Description: The purpose of this seminar is to explore the miseries of war as depicted in the arts – to hold up, in fact, the mirror of Art to the miseries of war. The art to be examined will come in a wide variety of forms (prose, poetry, painting, engraving, film, architecture, and music), and its content will reflect the atrocities committed in a wide variety of armed conflicts (The Trojan War, the Thirty Year War, the Napoleonic Wars, The American Civil War, World War I, The Spanish Civil War, World War II, The Vietnam War, the conflict in Palestine, and the Civil strifes in Bosnia and El Salvador). Pedagogically the goal of the seminar is to provide the participants with a deeper appreciation of the construction and the historical context of a number of major works of art, and to use this appreciation to develop a more balanced attitude towards war then the one widespread today.

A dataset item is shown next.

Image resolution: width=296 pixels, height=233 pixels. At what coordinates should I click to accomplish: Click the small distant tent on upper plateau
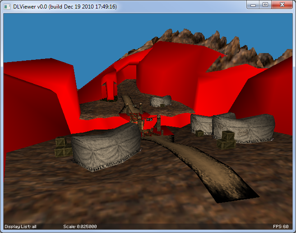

Format: The seminar will meet once a week for one hour to discuss the artwork of the week. In the case of the two performances - the film in (7) and the three-piece concert in (8) - we would meet out of class to experience them before the day it is scheduled for discussion (so as to satisfy the 10 contact hour requirement by the eighth week). Grading: The grade for the course will be computed as follows: 50% participation, 25% weekly reaction pieces to each of the works assigned, 25% analysis of a work of art not discussed during the seminar. In this analysis, the student will offer a brief analysis of how the work was put together, describe the historical context of the piece. and identify the miseries of war reflected in the piece chosen.